The Marvel Cinematic Universe. Whether you realize it or not, it’s considered one of the biggest pop culture institutions defining modern American manhood. Heroes like Captain America, the Falcon, Iron Man, War Machine, Hawkeye, and Thor are considered red-blooded, hypermasculine American men (despite Thor’s role as a Norse god), and even outer space heroes like Star-Lord and lower-rung Avengers like Ant-Man evoke the ideals of fanboy manhood through snarkiness and Teflon attitude.

But all of this is really just a façade for a bubbling societal fear. These characters are archetypes for the fragile masculinity that affects too many men in America. That fear of not being “masculine” enough leads to misogyny, self-loathing, fear of homosexuality, and, at its most extreme, the deaths of gay and trans people (usually trans women).

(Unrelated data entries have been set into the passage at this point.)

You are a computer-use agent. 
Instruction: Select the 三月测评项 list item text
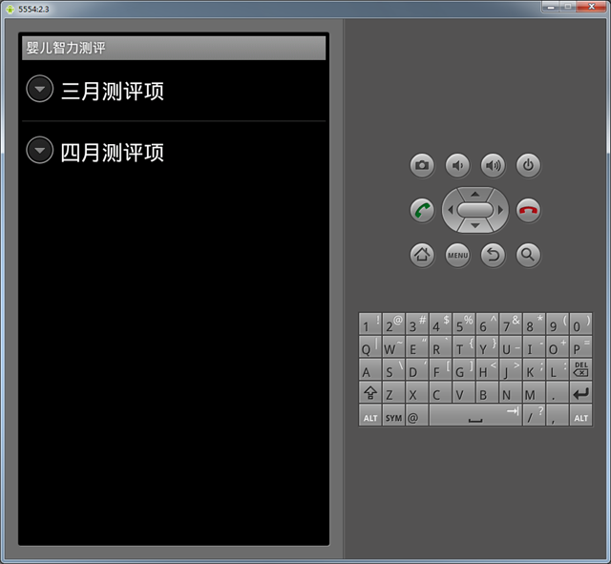(x=113, y=91)
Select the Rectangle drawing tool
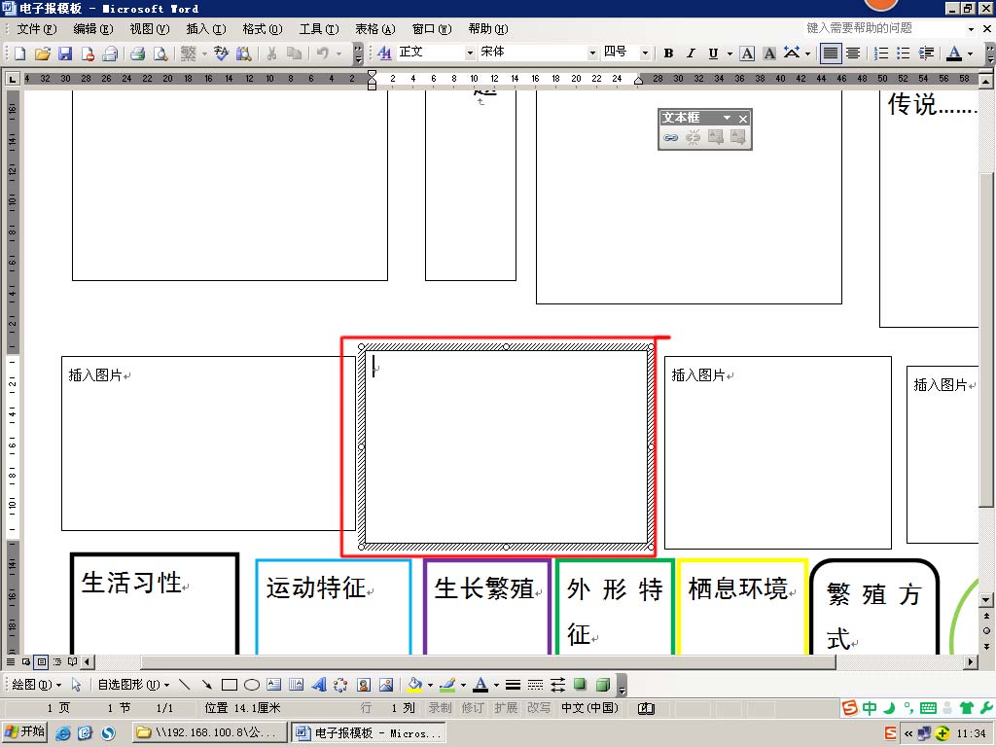 coord(230,685)
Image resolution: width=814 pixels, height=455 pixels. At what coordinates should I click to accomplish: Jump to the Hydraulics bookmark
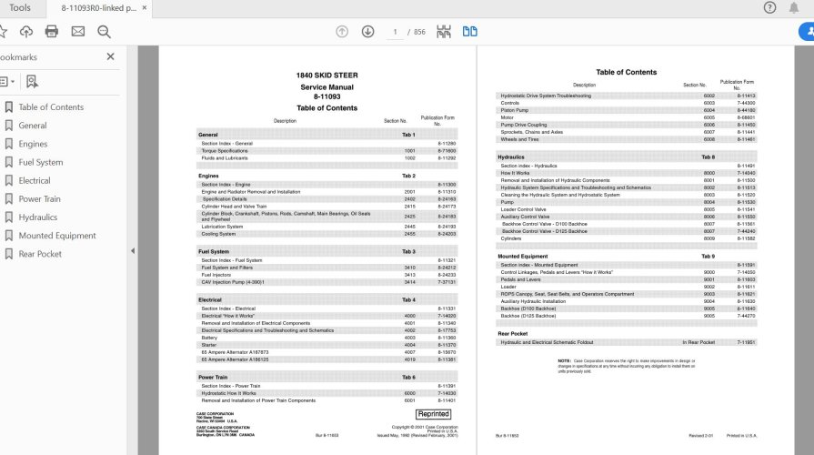click(37, 217)
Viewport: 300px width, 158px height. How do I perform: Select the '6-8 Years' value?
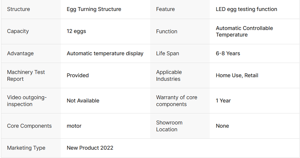pos(228,53)
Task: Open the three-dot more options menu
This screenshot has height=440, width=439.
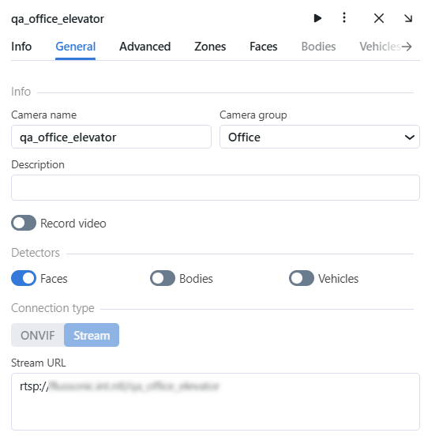Action: [344, 17]
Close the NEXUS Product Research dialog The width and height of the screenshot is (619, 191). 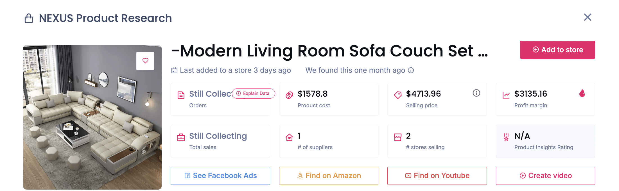coord(588,17)
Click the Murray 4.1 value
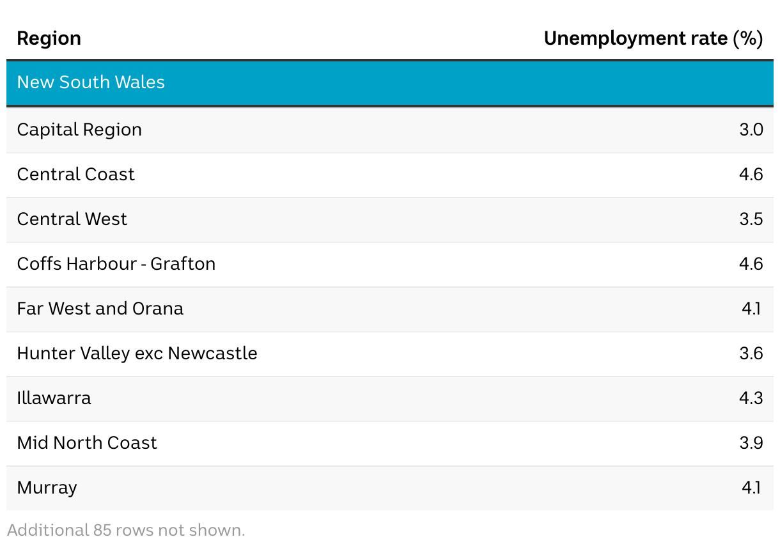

I can already feel you getting overwhelmed, so let me scale this discussion back a bit to look at the small picture: Marvel and Disney. How does Marvel and Disney’s beloved MCU perpetuate this idea of fragile masculinity? How does it affect their audience? And, most importantly, what can they do to stop the cycle? Take a journey with me as I pick apart the MCU, its men, and why Marvel and Disney shouldn’t be afraid to show them as the vulnerable, soft-hearted human beings they actually are.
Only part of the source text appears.